Court Opinion

ID: 5813800
Source: CourtListenerOpinion
Date Created: 2022-01-12 19:08:22.73465+00
Date Added: 2024-06-11T08:42:56.372252
License: Public Domain

Order of disposition, Family Court, Bronx County (Robert R. Reed, J., at suppression motion; Nancy M. Bannon, J., at disposition), entered on or about February 22, 2010, which adjudicated appellant a juvenile delinquent upon his admission that he committed the act of unlawful possession of a weapon by a person under 16, and imposed a conditional discharge for a period of 12 months, unanimously affirmed, without costs.
The court properly denied appellant’s suppression motion. The police responded to a radio call of shots fired by a described *569suspect. When the police arrived, they saw a teenager who met the description, and who was accompanied by appellant. Appellant and his companion immediately engaged in evasive conduct and then fled. The police apprehended the two teenagers and recovered a weapon from appellant’s companion’s bag. At this point, the police had, at least, reasonable suspicion upon which to frisk appellant.

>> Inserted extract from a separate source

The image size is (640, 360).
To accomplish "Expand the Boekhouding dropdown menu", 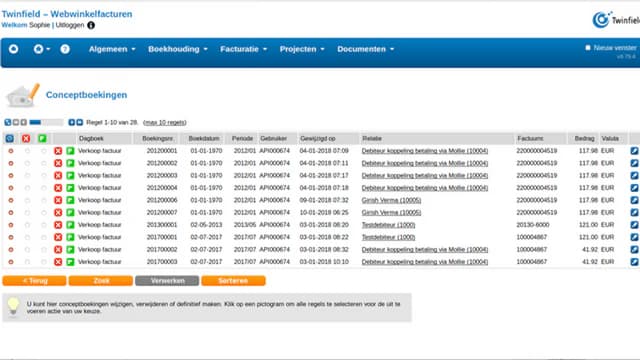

This also warranted a precautionary frisk of appellant’s backpack, which was on the ground in appellant’s grabbable area (see People v Brooks, 65 NY2d 1021 [1985]; see also People v Wylie, 244 AD2d 247 [1997], lv denied 91 NY2d 946 [1998]). When an officer felt a hard object in the backpack, she was entitled to open it and remove a weapon (see e.g. People v Corbett, 258 AD2d 254, 255 [1999], lv denied 93 NY2d 898 [1999]). Concur—Mazzarelli, J.P., Andrias, Catterson, Moskowitz and Román, JJ.